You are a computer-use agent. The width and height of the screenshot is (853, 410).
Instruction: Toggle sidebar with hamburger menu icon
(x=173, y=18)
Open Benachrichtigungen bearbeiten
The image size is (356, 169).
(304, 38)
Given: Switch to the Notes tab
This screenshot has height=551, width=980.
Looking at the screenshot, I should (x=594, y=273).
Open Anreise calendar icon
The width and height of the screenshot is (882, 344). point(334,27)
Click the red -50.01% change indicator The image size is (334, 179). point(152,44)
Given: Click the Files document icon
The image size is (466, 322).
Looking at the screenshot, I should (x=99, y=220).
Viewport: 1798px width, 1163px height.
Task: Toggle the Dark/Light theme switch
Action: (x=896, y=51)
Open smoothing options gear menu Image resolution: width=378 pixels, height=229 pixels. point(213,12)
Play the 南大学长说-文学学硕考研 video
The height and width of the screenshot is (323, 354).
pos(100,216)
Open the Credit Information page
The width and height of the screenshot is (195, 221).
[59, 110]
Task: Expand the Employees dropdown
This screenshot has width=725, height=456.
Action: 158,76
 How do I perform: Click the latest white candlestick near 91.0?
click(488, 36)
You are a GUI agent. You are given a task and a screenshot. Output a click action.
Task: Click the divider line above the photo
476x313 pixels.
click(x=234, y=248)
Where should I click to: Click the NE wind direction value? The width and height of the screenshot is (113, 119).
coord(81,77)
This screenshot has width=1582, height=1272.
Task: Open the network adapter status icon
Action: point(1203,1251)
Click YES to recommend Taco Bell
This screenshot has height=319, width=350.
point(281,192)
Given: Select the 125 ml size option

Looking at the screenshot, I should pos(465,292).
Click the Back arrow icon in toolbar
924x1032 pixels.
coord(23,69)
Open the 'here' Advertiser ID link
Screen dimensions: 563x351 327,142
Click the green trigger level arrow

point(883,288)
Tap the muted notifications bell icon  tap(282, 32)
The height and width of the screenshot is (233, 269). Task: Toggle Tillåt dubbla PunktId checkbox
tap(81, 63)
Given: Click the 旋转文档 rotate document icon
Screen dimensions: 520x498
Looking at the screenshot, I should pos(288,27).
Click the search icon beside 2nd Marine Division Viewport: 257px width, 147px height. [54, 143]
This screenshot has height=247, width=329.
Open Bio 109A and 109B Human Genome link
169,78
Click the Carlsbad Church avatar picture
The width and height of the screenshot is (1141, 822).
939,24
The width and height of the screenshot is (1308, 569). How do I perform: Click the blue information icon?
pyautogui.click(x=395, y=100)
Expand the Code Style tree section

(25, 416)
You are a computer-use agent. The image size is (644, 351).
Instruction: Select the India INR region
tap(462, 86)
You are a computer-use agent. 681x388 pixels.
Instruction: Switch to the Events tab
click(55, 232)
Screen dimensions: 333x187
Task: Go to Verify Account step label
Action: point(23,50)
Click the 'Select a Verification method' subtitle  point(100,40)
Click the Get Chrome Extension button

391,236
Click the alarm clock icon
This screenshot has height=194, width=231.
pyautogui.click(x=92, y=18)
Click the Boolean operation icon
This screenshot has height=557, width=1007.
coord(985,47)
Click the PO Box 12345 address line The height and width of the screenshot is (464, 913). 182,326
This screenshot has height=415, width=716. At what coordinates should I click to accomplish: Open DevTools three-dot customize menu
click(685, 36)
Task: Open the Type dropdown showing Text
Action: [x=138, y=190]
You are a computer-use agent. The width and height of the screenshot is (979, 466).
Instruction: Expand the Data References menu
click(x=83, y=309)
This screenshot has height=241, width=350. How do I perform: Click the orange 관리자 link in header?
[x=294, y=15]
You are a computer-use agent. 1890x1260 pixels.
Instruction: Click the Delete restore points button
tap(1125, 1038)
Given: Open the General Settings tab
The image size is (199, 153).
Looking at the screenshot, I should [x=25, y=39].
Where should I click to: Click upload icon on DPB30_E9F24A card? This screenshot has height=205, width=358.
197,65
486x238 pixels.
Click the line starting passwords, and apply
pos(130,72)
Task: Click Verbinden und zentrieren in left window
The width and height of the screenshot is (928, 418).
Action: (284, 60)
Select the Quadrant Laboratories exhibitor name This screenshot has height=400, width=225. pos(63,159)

+ + + + +

DIRECTIONS FOR THIS TASK >>
With the line that contains "Click the line starting passwords, and apply" as the start, output every line through the end of the entries exactly. Add no other lines.

TASK ANSWER >>
Click the line starting passwords, and apply
pos(130,72)
Task: Click Verbinden und zentrieren in left window
The width and height of the screenshot is (928, 418).
Action: (284, 60)
Select the Quadrant Laboratories exhibitor name This screenshot has height=400, width=225. pos(63,159)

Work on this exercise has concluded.